Intel Boosts Arc Performance with New Drivers and Introduces XeSS Plugin for Unreal Engine

Summary: Late last week, Intel lifted the curtain on two major updates to its Arc software stack. He announced a new driver that adds support for four recently released games and improves performance by about 5% in eight others, as well as a plug-in for Unreal Engine that makes it easier for developers to add XeSS to their games.

Intel is working with developers to manually add XeSS to several games (Intel has an almost complete list here). Sounds like a pretty quick addition, but with the plugin it should be a completely trivial addition to any game using the Unreal Engine.

There are three versions of the plugin (on Github) for UE 4.0, 4.26 and 5.0, so games that are already being developed with an older version of the engine should also be able to add XeSS.

Of course, the plugin has the same limitations as the built-in XeSS. It doesn’t support split screen or VR and only works with the DirectX 12 API. It also runs best on Intel Arc GPUs and struggles to compete against AMD’s more hardware-independent FSR 2.0 in games that support both. FSR is also available as a UE plugin and is also open source, which XeSS does not have.

Intel also announced a new driver for the Arc A series that promises broader compatibility, performance improvements, and bug fixes. Basically, it adds support for Marvel’s Spider-Man: Miles Morales, Call of Duty: Warzone 2.0, Sonic Frontiers, and Dysterra. The driver is available now, but is still in beta testing. This should be picked up to release in the next few weeks.

According to the Intel release notes, the driver can improve performance up to 3% in five games: Guardians of the Galaxy, Forza Horizon 5, Far Cry 6, Chorus and Sniper Elite 5. It also improves performance by 5% in Gotham Nights and 7% in Ghostwire Tokyo. , and 8% in Dirt 5. Intel benchmarked at or near maximum settings at a combination of 1080p and 1440p.

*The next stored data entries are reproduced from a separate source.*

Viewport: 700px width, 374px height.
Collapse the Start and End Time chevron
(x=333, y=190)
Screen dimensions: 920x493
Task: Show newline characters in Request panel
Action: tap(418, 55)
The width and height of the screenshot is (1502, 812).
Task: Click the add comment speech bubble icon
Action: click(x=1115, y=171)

Intel has also fixed several bugs in some popular games. Doom Eternal no longer flickers on certain maps, Tom Clancy’s Rainbow Six Siege now shows consistent performance, lighting has been fixed in the Death Stranding Director’s Cut, and vertical lines have disappeared from Forza Horizon 5. Many bugs for arc control have also been fixed. application that should make it usable, although it still has a long way to go.

There are many more known issues that Intel is acknowledging in the patch notes, and there are many more known to the community. If you bought an Arc GPU, you knew what you were getting, but let’s focus on the positives. Intel is starting to deliver on its promise to keep improving its drivers and software stack, and early adopters should be happy about that.